解きっぱなしはNG!解答の妥当性を吟味する習慣をつけよう
- 得られた答えが物理的に妥当かどうかを検討する視点の重要性:
計算によって答えが出たとしても、それが物理的に意味のある値なのか、あるいは現実的にあり得る範囲の値なのかを一度立ち止まって考えることは非常に大切です。- 問1(1) \(\lambda = 10 \text{ cm}\):
弦の振動部分の長さが30cmや35cmで共振しているので、波長がこれらの値と同程度のオーダーであるか、それより短い値であることは妥当と考えられます。もし計算結果が1mmなど極端に短かったり、数メートルなど極端に長かったりした場合は、計算ミスや考え方の誤りを疑うべきです。 - 問1(2) 腹の数 \(n=7\) 個:
腹の数は必ず正の整数になるはずです。計算結果が小数になったり負になったりした場合は明らかに間違いです。\(\lambda/2 = 5 \text{ cm}\) で弦長 \(a=35 \text{ cm}\) なので、\(35/5 = 7\) という整数値は妥当です。 - 問1(3) \(f = 2000 \text{ Hz}\):
これは \(2 \text{ kHz}\) であり、一般的な可聴域(数十 Hz ~ 20000 Hz程度)に入っています。実験室で使われる音叉や小型の発振器の振動数としても十分にありえる範囲です。また、波の速さ \(v=200 \text{ m/s}\) も、ピンと張った弦(例えば楽器の弦など)を伝わる波の速さとしては現実的な値の範囲内です(空気中の音速は約340m/sなので、それよりは少し遅いですが、弦の材質や張力によってはこの程度になります)。 - 問1(4) 移動距離 \(5 \text{ cm}\):
張力を強くすると波長が長くなる(速さが増すため、\(f\)一定なら\(\lambda\)も増す)ので、共振する弦の長さはより長いものが必要になるというのは直感と合致します。移動させる距離が元の弦長のスケール(数cm~数十cm)から大きく外れていないことも、妥当性の一つの目安になります。 - 問2(5) 腹の数 \(12\) 個:
弦が太く重く(線密度が大きく)なると、波は伝わりにくくなり波長は短くなる(速さが遅くなるため、\(f\)一定なら\(\lambda\)も減る)。同じ長さの弦であれば、より多くの腹(短い波長の波)が収まるというのは物理的に理にかなっています。 - 問2(6) \(f’ = 500 \text{ Hz}\):
腹の数を少なくする(つまり、各ループの長さ=半波長を長くする=波長を長くする)ためには、波の速さが一定であれば、振動数を小さくする必要がある(\(v=f\lambda\) で \(v\) が一定なら \(f\) と \(\lambda\) は反比例)。(5)の時の振動数 \(2000 \text{ Hz}\) よりも小さくなっているので、定性的には正しい方向です。
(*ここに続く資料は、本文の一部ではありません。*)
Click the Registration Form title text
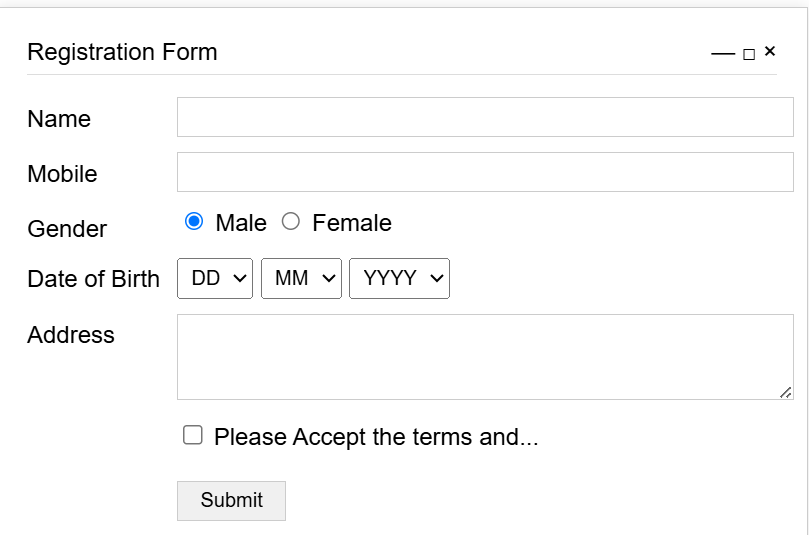Image resolution: width=809 pixels, height=535 pixels. [122, 52]
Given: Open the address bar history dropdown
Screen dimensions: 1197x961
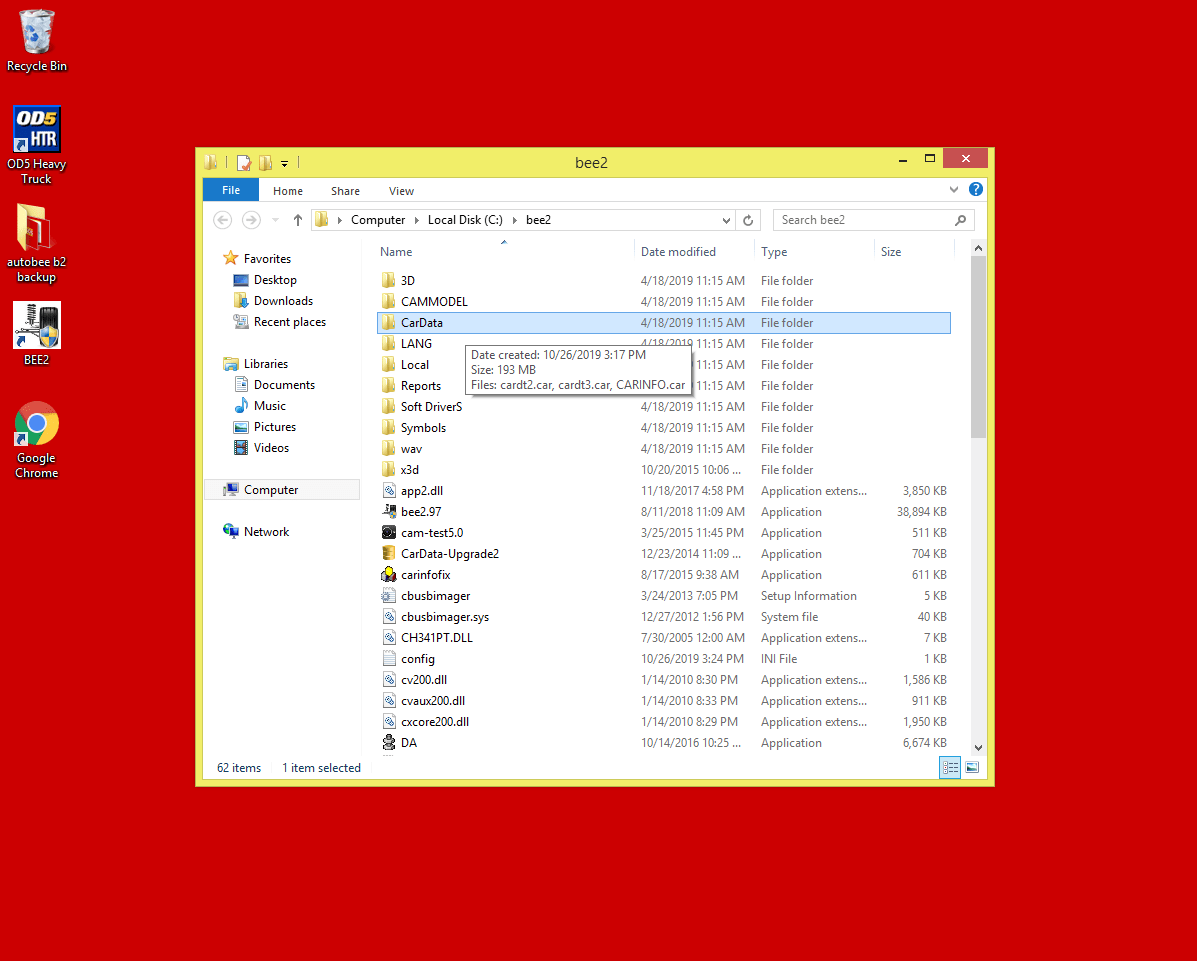Looking at the screenshot, I should coord(726,220).
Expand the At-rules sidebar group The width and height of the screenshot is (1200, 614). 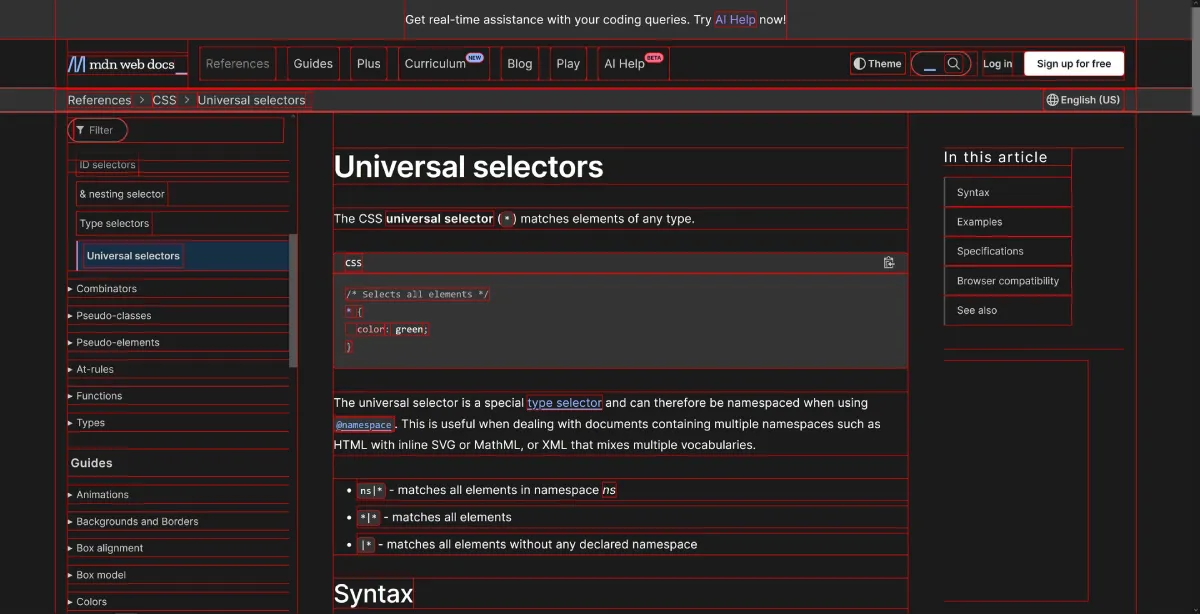click(x=95, y=369)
- 問1(1) \(\lambda = 10 \text{ cm}\):
- 「解の吟味」を通じて得られること:
- 計算ミスや、立式の段階での根本的な誤りに気づく最大のチャンスになります。「答えが出たから終わり」ではなく、「この答えは本当におかしくないか?」と自問することで、致命的なミスを防ぐことができます。
- 物理法則がどのように現象を記述しているのか、数式の背後にある物理的な意味や構造をより深く理解することができます。例えば、「張力を増すと振動数が高くなる(同じ長さ・同じ腹の数で共振させる場合)」といった関係性を、単なる数式の操作としてではなく、実際の物理現象として捉えられるようになります。
- 単に問題を解くだけでなく、「なぜそうなるのか?」を考えることで、論理的思考力や応用力が養われます。極端な場合(例:もし張力がゼロだったら?もし弦の長さが無限大だったら?)を考えてみるのも、理解を深める上で有効な手段です。